§ Objective
In the command-line options reference below, list every website domain that the `--url` flag accepts for the source paper.

§ Extract to read
Source (exactly one required)

Flag	Description
`--pdf`	Path to a local source PDF
`--doi`	DOI of the source paper (e.g. `10.48550/arxiv.2211.14730`). Resolved via S2 + Sci-Hub + OA links + preprint servers
`--arxiv`	arXiv id of the source paper (e.g. `2211.14730`). Downloaded directly from arxiv.org
`--url`	URL of the source paper (arxiv.org, doi.org, openreview.net, biorxiv.org, medrxiv.org, ssrn.com)

Trace options

Flag	Default	Description
`--keyword`	required	Term (or concept) to trace through citations. By default, matches morphological variants via regex (e.g. "independent" also matches "independence", "independently"). With `--semantic`, also matches passages that express the same concept in different words. Repeat to trace multiple keywords at once
`--match-mode`	`any`	In multi-keyword mode, `any` marks a paper as matched if at least one keyword is found (regex or semantic); `all` requires every keyword to match at least once
`--depth`	`3`	Maximum recursion depth (default `1` in reverse mode)

§ Data shown
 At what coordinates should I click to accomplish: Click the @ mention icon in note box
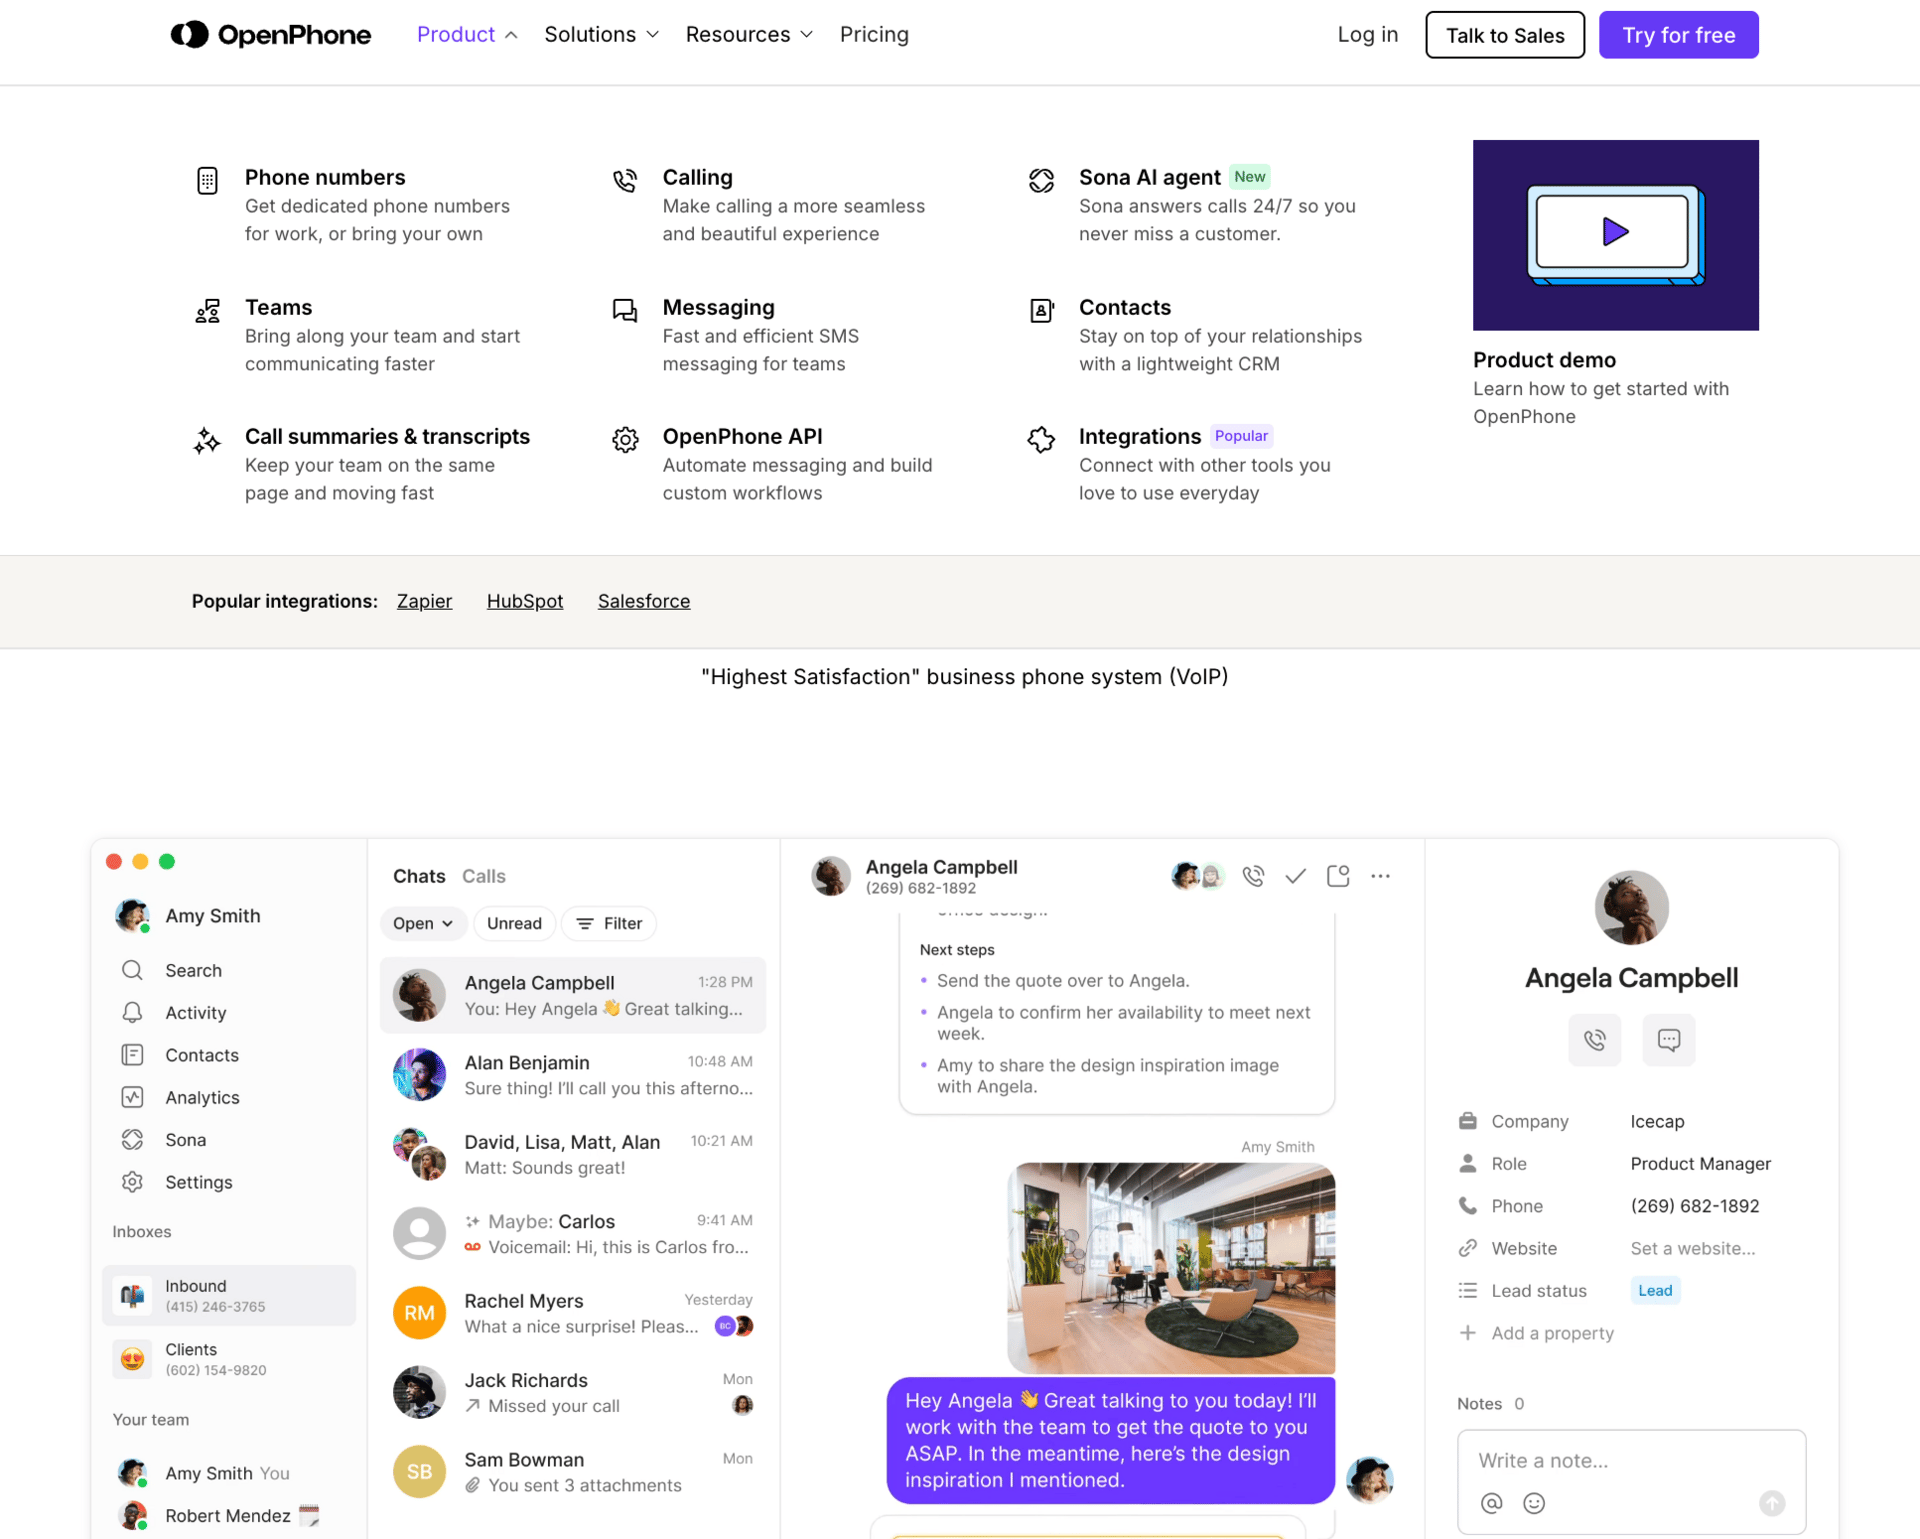[1491, 1503]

§ Solved exercise
arxiv.org, doi.org, openreview.net, biorxiv.org, medrxiv.org, ssrn.com